▶ Extracted data
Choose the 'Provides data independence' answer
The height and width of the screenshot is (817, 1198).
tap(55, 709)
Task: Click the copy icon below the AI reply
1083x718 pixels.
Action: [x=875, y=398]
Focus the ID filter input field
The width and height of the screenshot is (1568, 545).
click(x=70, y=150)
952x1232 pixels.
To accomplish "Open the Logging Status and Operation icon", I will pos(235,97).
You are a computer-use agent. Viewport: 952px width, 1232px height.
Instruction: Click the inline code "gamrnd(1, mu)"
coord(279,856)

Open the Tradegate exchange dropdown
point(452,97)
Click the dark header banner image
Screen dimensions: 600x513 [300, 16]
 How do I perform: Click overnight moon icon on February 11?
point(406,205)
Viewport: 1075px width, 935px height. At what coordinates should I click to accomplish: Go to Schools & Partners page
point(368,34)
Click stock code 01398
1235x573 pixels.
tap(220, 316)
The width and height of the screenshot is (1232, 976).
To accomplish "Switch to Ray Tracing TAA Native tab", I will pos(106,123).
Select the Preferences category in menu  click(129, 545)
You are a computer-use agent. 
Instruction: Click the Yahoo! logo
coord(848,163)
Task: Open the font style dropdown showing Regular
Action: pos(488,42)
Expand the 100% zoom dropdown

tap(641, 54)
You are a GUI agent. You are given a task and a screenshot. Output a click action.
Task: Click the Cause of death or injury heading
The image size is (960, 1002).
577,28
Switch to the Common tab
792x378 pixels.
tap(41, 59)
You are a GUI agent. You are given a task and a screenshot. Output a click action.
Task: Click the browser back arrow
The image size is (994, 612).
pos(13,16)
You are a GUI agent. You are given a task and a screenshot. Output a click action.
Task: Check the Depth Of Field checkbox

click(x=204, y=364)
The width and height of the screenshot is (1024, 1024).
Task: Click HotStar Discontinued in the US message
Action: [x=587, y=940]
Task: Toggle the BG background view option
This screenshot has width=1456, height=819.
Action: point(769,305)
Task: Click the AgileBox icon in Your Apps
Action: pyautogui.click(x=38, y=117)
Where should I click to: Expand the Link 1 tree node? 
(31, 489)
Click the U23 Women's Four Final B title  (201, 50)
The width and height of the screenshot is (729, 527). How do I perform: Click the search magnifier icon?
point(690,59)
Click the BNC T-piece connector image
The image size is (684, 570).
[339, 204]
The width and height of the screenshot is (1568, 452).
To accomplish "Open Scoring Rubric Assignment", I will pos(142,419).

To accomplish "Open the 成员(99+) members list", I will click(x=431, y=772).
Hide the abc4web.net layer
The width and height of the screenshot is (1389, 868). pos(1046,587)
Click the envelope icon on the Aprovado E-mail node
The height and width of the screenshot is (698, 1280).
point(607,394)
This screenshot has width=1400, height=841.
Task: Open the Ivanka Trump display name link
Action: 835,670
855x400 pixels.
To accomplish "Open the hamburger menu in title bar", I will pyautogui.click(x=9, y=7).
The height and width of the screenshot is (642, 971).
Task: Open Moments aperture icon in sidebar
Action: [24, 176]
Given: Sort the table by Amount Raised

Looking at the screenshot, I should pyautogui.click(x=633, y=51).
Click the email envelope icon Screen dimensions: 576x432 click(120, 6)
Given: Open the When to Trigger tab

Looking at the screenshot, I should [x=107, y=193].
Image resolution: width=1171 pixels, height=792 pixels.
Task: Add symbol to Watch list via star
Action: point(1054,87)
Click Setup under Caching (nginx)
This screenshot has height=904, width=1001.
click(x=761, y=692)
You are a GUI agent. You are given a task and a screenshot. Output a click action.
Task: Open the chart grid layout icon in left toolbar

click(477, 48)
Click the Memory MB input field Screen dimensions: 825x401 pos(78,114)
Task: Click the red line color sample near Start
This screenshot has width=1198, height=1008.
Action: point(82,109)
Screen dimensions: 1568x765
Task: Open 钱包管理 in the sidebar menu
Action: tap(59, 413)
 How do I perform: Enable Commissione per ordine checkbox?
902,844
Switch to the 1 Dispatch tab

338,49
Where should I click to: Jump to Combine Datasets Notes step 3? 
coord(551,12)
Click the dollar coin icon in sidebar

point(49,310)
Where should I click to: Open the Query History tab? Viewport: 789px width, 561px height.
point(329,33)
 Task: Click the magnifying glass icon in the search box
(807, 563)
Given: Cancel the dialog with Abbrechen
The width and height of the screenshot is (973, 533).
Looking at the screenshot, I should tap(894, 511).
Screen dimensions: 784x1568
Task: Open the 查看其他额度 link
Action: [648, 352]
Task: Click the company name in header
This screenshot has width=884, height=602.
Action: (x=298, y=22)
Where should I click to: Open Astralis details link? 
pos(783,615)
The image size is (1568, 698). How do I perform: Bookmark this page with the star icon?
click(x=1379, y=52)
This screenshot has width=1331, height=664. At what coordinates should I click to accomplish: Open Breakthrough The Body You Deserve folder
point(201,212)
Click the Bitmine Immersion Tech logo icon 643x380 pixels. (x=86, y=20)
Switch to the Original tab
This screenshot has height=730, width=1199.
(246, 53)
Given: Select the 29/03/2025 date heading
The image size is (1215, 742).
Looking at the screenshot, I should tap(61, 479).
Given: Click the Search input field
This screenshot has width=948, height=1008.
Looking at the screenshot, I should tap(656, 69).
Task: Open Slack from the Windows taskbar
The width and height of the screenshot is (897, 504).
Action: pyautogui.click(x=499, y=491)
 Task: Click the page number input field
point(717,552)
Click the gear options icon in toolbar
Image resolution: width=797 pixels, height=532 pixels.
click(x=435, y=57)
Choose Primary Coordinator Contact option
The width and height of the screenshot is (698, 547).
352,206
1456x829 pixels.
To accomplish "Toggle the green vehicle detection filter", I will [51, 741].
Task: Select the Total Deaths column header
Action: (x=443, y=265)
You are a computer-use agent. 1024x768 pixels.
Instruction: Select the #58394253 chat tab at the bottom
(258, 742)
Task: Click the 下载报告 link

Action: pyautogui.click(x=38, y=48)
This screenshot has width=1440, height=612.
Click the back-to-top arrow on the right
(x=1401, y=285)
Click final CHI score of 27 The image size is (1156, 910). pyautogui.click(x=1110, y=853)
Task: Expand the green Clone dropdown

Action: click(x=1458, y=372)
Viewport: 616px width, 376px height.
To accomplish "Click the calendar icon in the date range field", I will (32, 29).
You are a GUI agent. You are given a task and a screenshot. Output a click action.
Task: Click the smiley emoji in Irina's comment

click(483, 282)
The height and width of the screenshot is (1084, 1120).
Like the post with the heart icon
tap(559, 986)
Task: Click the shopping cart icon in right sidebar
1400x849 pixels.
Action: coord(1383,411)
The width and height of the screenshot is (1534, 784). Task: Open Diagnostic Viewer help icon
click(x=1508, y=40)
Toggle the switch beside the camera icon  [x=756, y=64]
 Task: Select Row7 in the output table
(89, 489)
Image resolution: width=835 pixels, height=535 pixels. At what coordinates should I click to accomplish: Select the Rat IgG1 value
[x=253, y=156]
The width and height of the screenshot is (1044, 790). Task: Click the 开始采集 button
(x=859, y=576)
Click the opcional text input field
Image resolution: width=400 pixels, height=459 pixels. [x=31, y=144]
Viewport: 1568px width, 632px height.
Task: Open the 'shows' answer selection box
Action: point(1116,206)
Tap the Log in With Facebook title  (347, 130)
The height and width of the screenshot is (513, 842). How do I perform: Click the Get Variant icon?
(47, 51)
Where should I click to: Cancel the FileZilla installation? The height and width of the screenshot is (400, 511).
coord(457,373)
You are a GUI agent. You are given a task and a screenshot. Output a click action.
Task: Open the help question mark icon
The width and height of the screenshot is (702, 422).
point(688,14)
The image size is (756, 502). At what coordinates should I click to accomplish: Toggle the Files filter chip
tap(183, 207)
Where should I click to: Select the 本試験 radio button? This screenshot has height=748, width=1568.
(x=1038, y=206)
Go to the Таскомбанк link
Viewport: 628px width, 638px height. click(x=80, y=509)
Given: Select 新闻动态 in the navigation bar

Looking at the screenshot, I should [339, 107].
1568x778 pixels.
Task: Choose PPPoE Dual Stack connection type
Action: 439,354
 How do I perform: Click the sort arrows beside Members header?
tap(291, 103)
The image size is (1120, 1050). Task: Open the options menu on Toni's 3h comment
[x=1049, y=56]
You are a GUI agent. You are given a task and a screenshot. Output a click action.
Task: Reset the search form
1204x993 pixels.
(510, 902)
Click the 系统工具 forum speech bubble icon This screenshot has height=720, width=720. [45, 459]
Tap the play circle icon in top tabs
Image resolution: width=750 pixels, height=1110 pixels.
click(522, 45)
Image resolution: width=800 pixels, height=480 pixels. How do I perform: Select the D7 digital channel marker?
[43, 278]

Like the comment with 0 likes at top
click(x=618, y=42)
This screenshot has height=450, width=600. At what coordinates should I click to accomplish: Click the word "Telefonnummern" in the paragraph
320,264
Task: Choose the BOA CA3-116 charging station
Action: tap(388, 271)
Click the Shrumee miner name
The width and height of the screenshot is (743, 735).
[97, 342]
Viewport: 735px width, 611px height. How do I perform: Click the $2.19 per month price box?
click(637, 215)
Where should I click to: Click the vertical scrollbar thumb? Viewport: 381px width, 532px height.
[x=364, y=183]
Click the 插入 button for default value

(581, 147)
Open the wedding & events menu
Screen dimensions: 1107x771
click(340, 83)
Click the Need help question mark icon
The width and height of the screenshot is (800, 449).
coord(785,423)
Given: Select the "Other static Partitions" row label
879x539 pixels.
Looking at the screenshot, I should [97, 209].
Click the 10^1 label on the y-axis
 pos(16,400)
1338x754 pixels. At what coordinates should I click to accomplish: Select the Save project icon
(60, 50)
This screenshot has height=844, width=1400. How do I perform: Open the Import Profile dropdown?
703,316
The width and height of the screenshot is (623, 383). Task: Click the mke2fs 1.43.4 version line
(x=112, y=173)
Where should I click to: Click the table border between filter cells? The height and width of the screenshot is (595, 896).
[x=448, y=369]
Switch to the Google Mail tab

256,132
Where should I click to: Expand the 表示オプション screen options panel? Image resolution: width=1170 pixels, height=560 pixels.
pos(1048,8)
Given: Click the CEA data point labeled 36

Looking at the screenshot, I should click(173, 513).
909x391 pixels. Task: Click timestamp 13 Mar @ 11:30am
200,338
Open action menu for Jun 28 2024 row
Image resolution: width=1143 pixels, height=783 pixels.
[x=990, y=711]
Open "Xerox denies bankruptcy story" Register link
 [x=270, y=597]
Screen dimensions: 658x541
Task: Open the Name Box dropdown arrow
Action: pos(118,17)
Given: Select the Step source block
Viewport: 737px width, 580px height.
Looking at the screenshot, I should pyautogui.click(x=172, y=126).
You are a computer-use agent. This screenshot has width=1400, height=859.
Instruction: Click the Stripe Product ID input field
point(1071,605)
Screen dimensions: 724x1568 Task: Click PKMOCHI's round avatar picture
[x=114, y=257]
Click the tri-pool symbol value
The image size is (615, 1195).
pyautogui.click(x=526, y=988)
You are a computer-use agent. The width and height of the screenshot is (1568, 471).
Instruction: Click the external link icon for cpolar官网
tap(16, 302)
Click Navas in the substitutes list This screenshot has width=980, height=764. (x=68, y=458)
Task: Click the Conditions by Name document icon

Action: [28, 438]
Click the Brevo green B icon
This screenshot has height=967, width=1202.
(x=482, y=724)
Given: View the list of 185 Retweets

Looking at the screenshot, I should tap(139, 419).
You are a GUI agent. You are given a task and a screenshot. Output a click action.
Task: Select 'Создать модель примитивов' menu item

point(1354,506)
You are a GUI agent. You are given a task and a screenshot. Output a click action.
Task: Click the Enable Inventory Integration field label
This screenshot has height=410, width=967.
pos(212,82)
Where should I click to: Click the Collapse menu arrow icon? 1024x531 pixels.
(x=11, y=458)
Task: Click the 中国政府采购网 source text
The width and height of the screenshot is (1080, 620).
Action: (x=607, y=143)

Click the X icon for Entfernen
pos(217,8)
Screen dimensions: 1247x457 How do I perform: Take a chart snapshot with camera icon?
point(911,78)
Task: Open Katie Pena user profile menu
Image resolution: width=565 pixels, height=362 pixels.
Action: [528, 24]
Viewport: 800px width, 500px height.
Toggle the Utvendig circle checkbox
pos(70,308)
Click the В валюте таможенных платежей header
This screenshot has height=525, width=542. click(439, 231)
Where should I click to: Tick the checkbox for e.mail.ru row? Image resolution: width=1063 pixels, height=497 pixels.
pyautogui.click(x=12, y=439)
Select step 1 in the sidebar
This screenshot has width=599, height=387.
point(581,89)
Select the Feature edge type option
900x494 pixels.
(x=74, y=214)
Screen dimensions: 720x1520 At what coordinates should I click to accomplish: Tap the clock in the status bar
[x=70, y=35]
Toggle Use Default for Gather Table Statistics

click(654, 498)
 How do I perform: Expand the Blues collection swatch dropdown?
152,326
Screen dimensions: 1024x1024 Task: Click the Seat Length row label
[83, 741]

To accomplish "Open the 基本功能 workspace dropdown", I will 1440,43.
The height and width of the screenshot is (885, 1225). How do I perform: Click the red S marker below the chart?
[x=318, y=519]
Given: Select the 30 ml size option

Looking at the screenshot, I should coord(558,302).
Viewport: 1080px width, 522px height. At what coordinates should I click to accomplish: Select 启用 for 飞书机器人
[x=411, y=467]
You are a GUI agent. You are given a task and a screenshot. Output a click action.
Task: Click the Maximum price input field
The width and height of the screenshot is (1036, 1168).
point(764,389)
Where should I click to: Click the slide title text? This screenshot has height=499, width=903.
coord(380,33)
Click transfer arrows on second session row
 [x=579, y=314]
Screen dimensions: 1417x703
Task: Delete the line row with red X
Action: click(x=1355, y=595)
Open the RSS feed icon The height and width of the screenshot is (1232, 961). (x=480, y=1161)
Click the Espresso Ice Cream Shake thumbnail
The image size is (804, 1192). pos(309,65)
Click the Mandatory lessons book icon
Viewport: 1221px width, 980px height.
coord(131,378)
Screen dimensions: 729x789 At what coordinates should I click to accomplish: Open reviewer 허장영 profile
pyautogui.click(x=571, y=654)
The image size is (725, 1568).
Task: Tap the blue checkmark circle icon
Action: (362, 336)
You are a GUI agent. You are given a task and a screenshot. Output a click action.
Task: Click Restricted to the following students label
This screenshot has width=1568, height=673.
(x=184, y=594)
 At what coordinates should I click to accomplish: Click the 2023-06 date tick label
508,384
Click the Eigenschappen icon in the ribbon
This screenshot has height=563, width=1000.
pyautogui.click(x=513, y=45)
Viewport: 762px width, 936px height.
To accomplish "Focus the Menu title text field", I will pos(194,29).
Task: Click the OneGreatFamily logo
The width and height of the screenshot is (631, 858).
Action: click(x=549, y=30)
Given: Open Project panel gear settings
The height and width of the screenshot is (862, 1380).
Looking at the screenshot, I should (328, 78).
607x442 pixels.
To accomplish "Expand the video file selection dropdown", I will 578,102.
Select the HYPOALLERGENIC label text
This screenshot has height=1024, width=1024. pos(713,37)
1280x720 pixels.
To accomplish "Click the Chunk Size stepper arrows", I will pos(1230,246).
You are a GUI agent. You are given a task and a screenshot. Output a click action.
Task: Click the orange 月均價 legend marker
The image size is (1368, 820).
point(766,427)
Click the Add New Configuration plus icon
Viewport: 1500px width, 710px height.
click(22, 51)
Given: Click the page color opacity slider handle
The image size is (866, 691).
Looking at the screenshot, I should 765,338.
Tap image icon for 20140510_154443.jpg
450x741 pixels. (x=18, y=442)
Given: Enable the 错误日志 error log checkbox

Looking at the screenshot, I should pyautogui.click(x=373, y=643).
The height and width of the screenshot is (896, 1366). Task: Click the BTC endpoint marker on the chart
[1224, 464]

▶ Exercise prompt
Give back, exactly as written, the stretch from the line with "This screenshot has width=948, height=1008." through the line with "1456x829 pixels.", and no other lines from the records above.

▶ Finished task
This screenshot has width=948, height=1008.
Looking at the screenshot, I should tap(656, 69).
Task: Open Slack from the Windows taskbar
The width and height of the screenshot is (897, 504).
Action: pyautogui.click(x=499, y=491)
 Task: Click the page number input field
point(717,552)
Click the gear options icon in toolbar
Image resolution: width=797 pixels, height=532 pixels.
click(x=435, y=57)
Choose Primary Coordinator Contact option
The width and height of the screenshot is (698, 547).
352,206
1456x829 pixels.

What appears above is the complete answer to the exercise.